ESPN’s playoff machine offers all kinds of postseason permutations based on different criteria, but for the Steelers, the only realistic way they play beyond December is if they win their final four games, starting Sunday against the visiting Dolphins.
Here are 10 things that have to happen for the Steelers to win their final four games and make the playoffs.
Protecting Ben Roethlisberger remains the top priority for the Pittsburgh Steelers.
Keep Big Ben healthy: As much of a beating Ben Roethlisberger has taken, he is on track to play in every game, something he has done only one time in his career (2008). Roethlisberger is playing well enough to carry the team, and, as usual, he is the player the Steelers can least afford to lose.
Overcome another offensive line injury: The Steelers can’t expect to be as fortunate as they were when Pro Bowler Maurkice Pouncey went down in the opener with a season-ending injury and Fernando Velasco stabilized the center position not long after signing with the team. Cody Wallace is next up with Velasco (foot) lost for the season, and he cannot be a liability or the line’s play will again become an issue despite the strides it made this season.

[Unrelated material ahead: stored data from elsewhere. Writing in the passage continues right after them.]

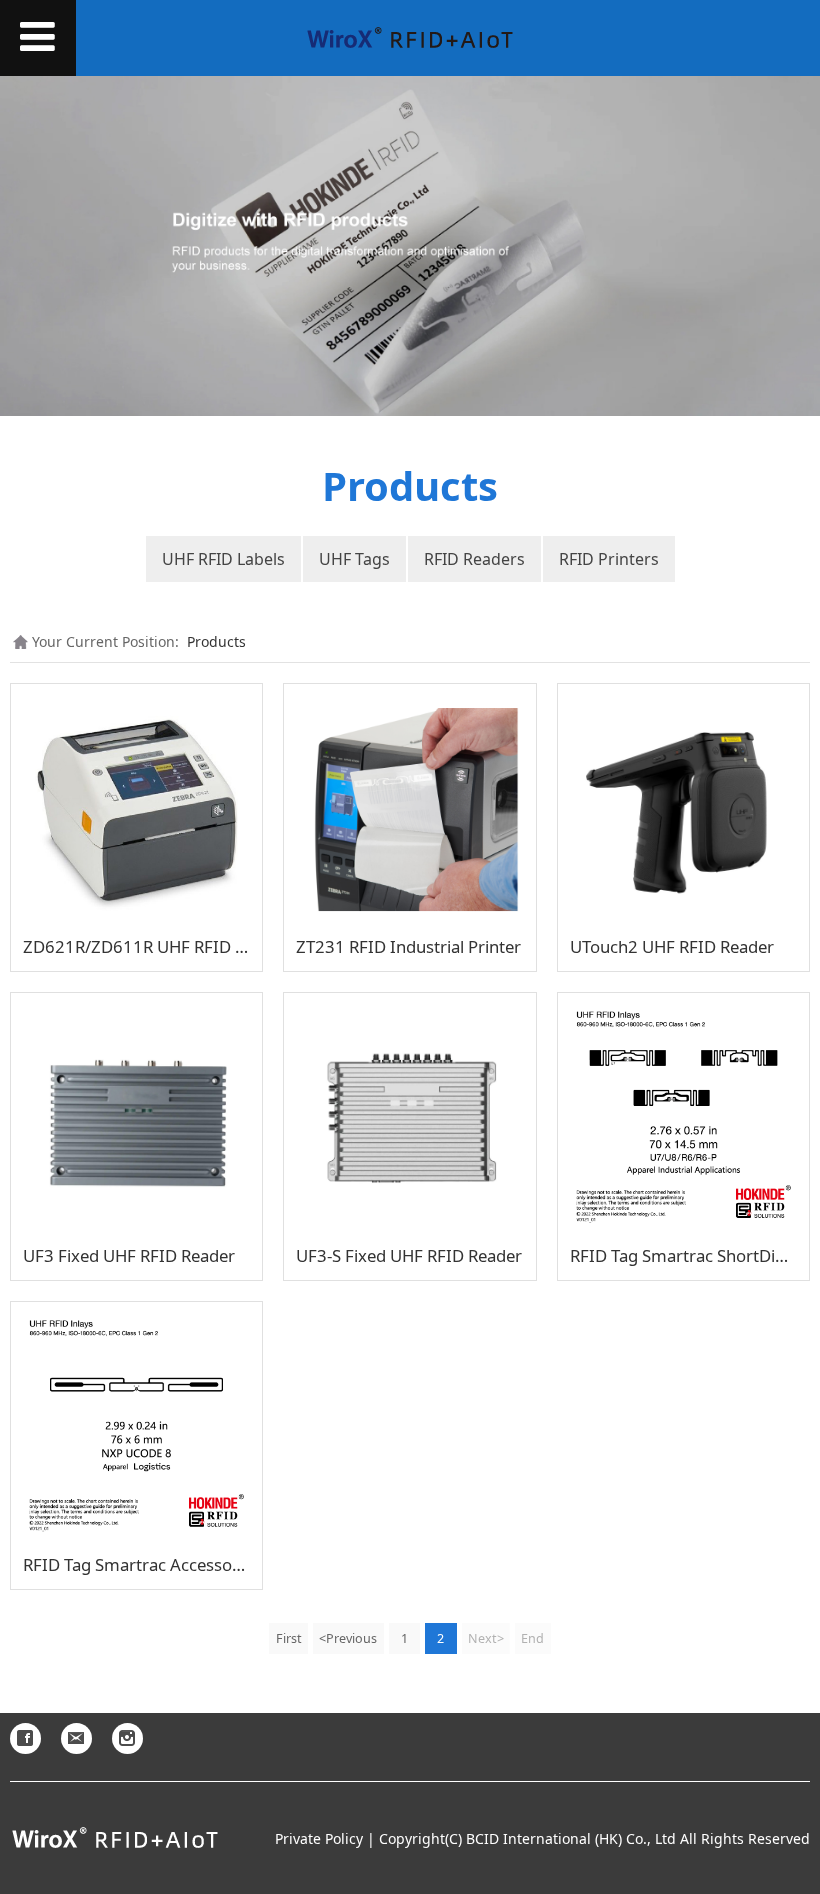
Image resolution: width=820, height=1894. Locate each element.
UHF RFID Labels (223, 559)
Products (216, 641)
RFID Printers (609, 559)
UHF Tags (354, 559)
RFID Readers (474, 559)
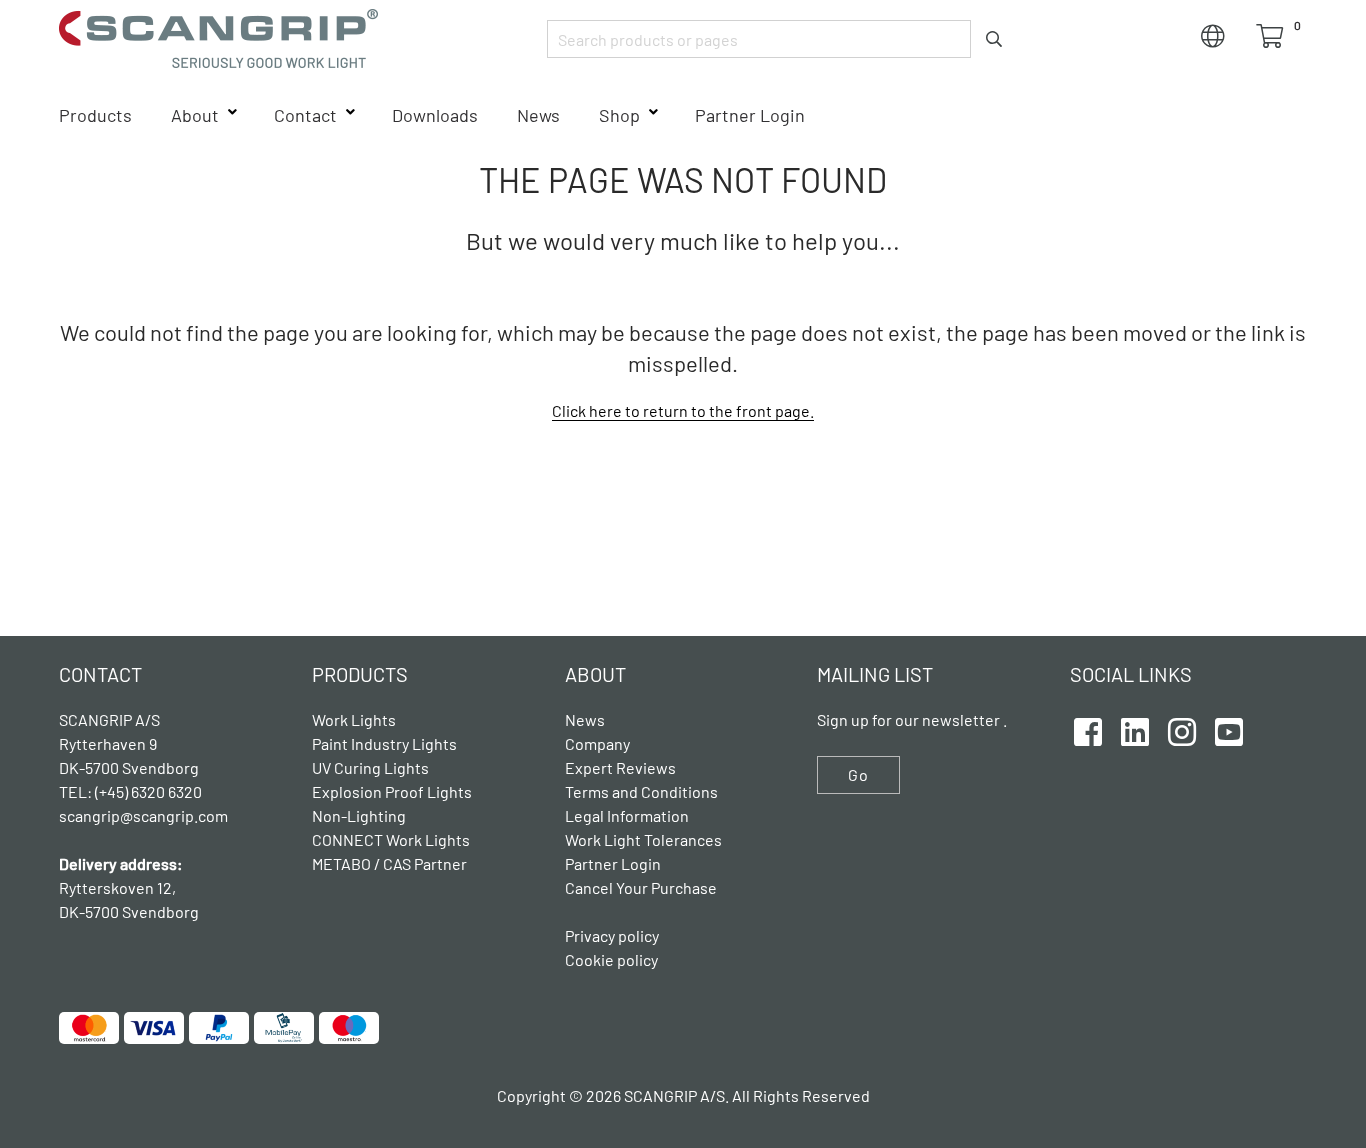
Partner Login (750, 115)
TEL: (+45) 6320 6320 (132, 791)
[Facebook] (1088, 729)
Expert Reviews (620, 767)
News (538, 115)
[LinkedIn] (1135, 729)
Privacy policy (612, 935)
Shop (619, 115)
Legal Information (627, 815)
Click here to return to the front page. (683, 410)
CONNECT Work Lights (391, 839)
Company (597, 743)
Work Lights (354, 719)
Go (858, 774)
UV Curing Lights (370, 767)
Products (95, 115)
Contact (305, 115)
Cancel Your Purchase (641, 887)
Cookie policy (611, 959)
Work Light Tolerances (643, 839)
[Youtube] (1229, 729)
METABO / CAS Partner (389, 863)
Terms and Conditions (641, 791)
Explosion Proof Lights (392, 791)
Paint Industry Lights (384, 743)
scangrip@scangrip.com (143, 815)
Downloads (435, 115)
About (195, 115)
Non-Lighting (359, 815)
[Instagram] (1182, 729)
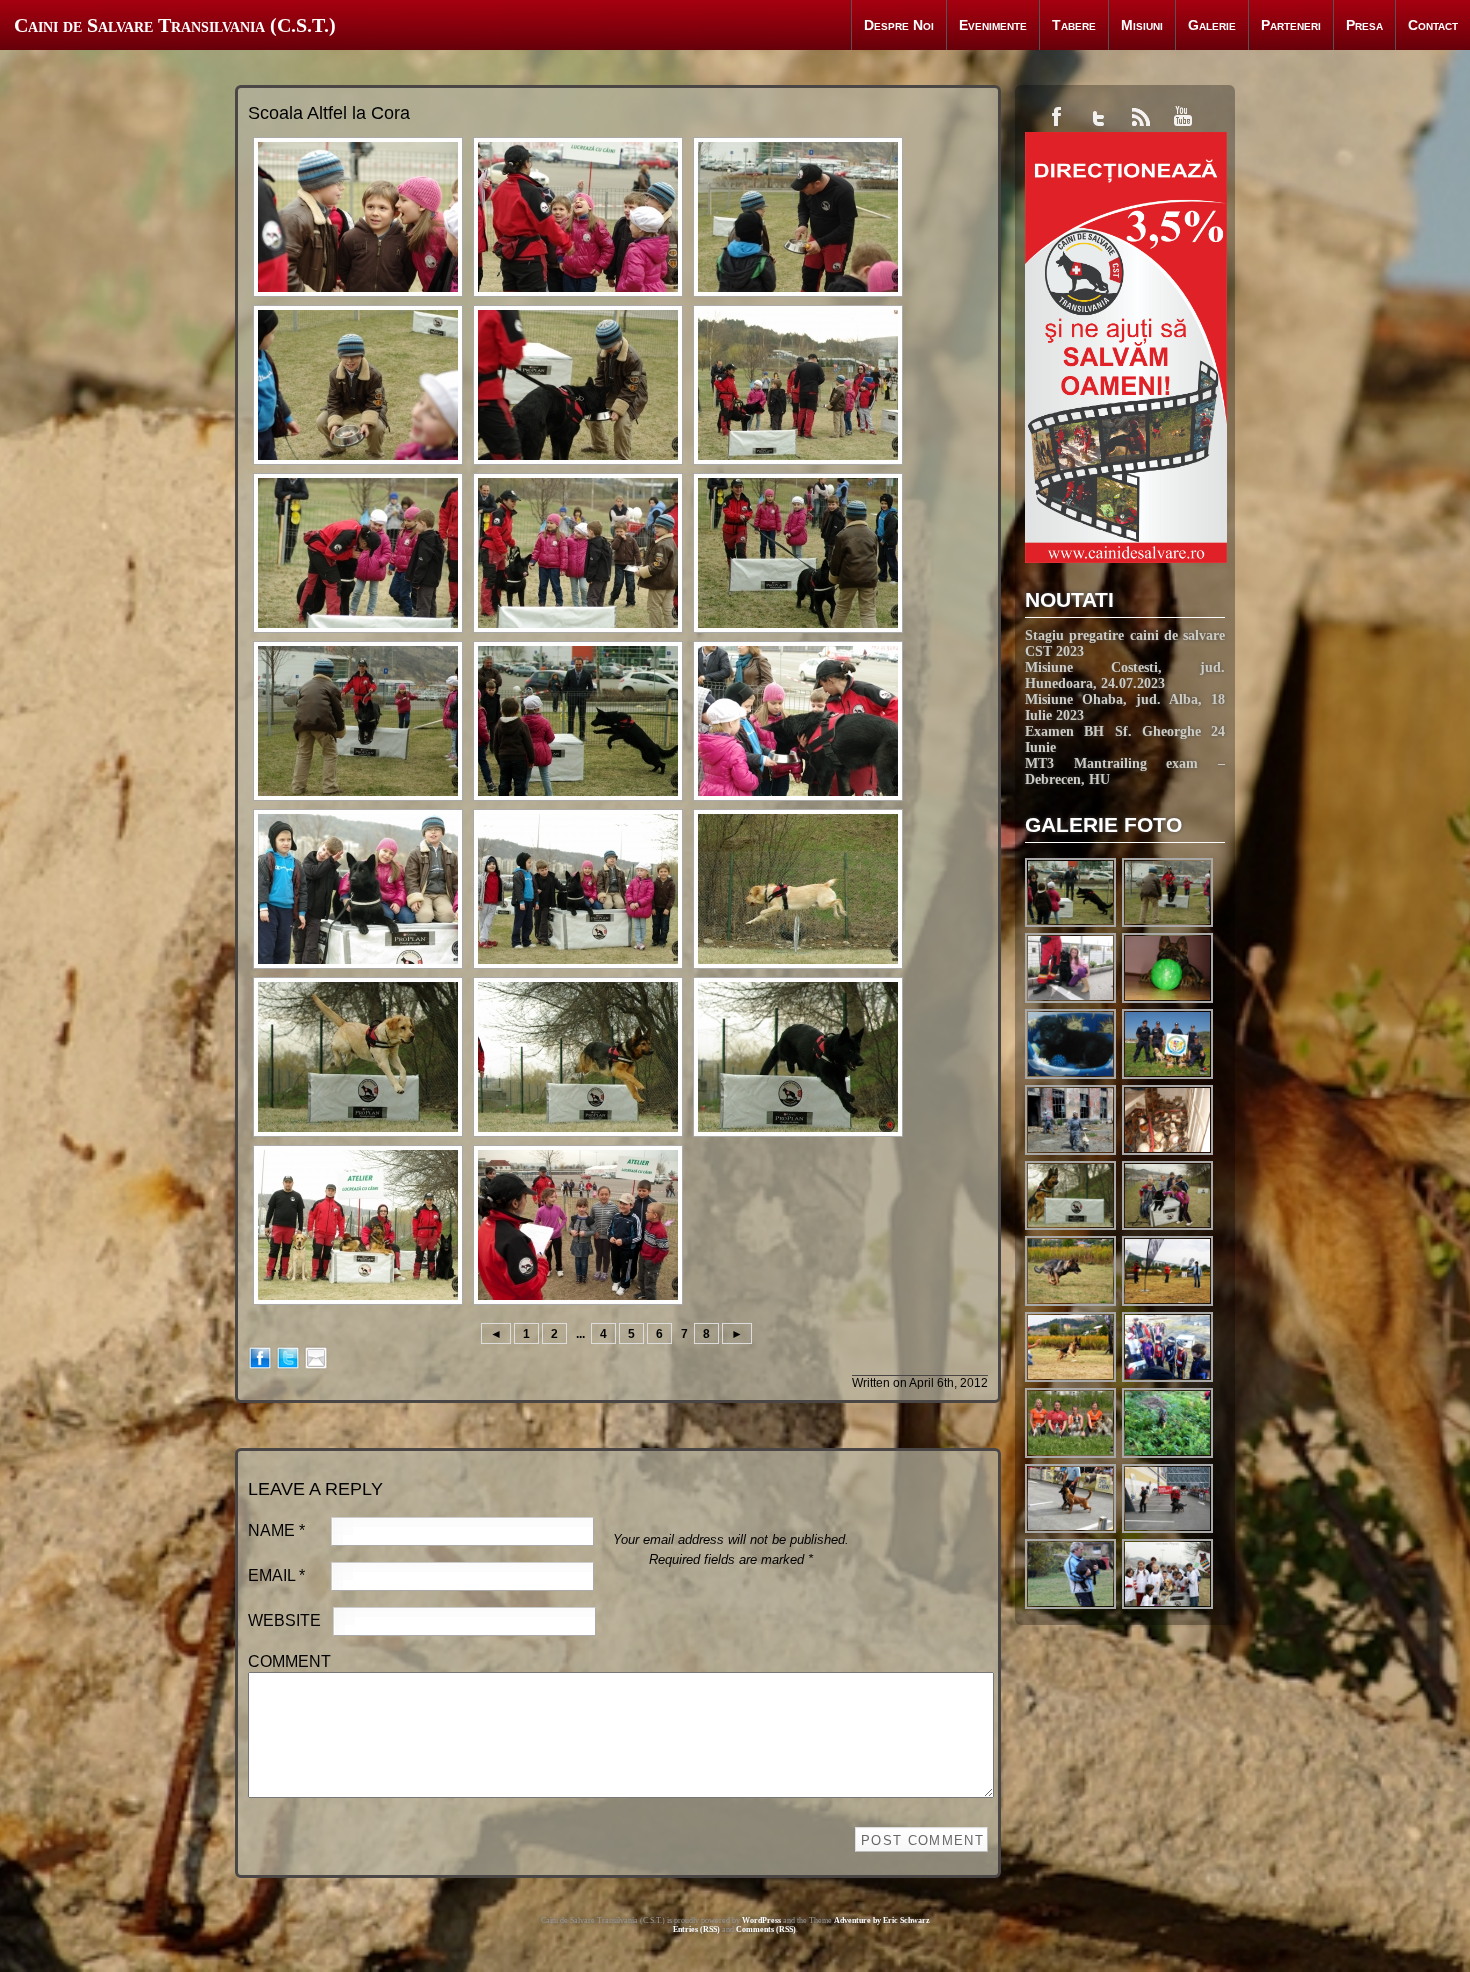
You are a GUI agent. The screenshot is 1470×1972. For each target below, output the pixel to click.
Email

Get LaMarr Woodley back on the field: The highest-paid defensive player in team history has missed the past three games because of a nagging calf injury, and it is imperative that the Steelers get their two best pass-rushers playing together. Jason Worilds is in the midst of a breakout season and having Woodley opposite him for the majority of snaps would go a long way toward the Steelers putting more pressure on opposing quarterbacks.
Win the turnover battle, particularly against the Bengals and Packers: The Steelers are plus-eight in turnover differential in their five wins and minus-12 in seven losses. Their two toughest remaining opponents, at least on paper, are the Bengals, who visit Heinz Field on Dec. 15, and the Packers, assuming Aaron Rodgers has returned from a broken collarbone for a Dec. 22 game at Lambeau Field. The Steelers cannot give either team extra possessions or short fields.
Le’Veon Bell stays on track: A brutal goal-line collision with Ravens cornerback Jimmy Smith left Bell concussed, and the Steelers have to hope there aren’t any lingering physical and psychological effects from that injury. The Steelers have leaned heavily on Bell since the fourth game of the season, and he has given them a credible running game while also helping out in the passing game.
Get some help with their archrival: The Ravens are a game ahead of the Steelers, and they have a better conference record. Their standing is all the reason more why a 3-1 finish and 8-8 overall record probably won’t be enough for the Steelers to finish ahead of the Ravens for the second wild-card berth in the AFC. The Ravens finish with a home game against the Patriots, sandwiched by trips to Detroit and Cincinnati, so a 2-2 finish for Baltimore is certainly within reason.
Stop the run: The Steelers have given up an average of 84.4 rushing yards in their five wins and an average of 137 rushing yards in their seven losses. The good thing for the Steelers is the only likely 1,000-yard rusher they will face down the stretch is Packers rookie Eddie Lacy.
Continue to use the no-huddle offense extensively: The Steelers might well be 6-6 with a season sweep of the Ravens had they not waited until the second half to use the no-huddle extensively last Thursday. Three of four games at home will make it easier to run the up-tempo attack, but Wallace won’t have nearly the command of the offense as Velasco did given how little he has played and the limited practice repetitions he has gotten with the first-team offense.
Defensive backs holds up: Nowhere has the Steelers' defense shown its age more than in the secondary. They have given up seven pass plays of at least 50 yards this season, and 12th-year cornerback Ike Taylor has struggled to shadow opponents’ No. 1 receiver in the past three games. The Steelers don’t need their defensive backs to be opportunistic down the stretch as much as they need them to keep pass plays in front of them and force teams to try to score on extended drives.
Stay focused on task at hand: This is probably the easiest for the Steelers to accomplish since the tunnel vision they embraced after starting 0-4 and 2-6 helped them dig out of both holes. They haven’t looked ahead or at what is going on around them, and the veterans in the locker room have really cemented that mindset. There is no need for the Steelers to get away from that -- and I don’t expect them to -- as they try to win their final four games.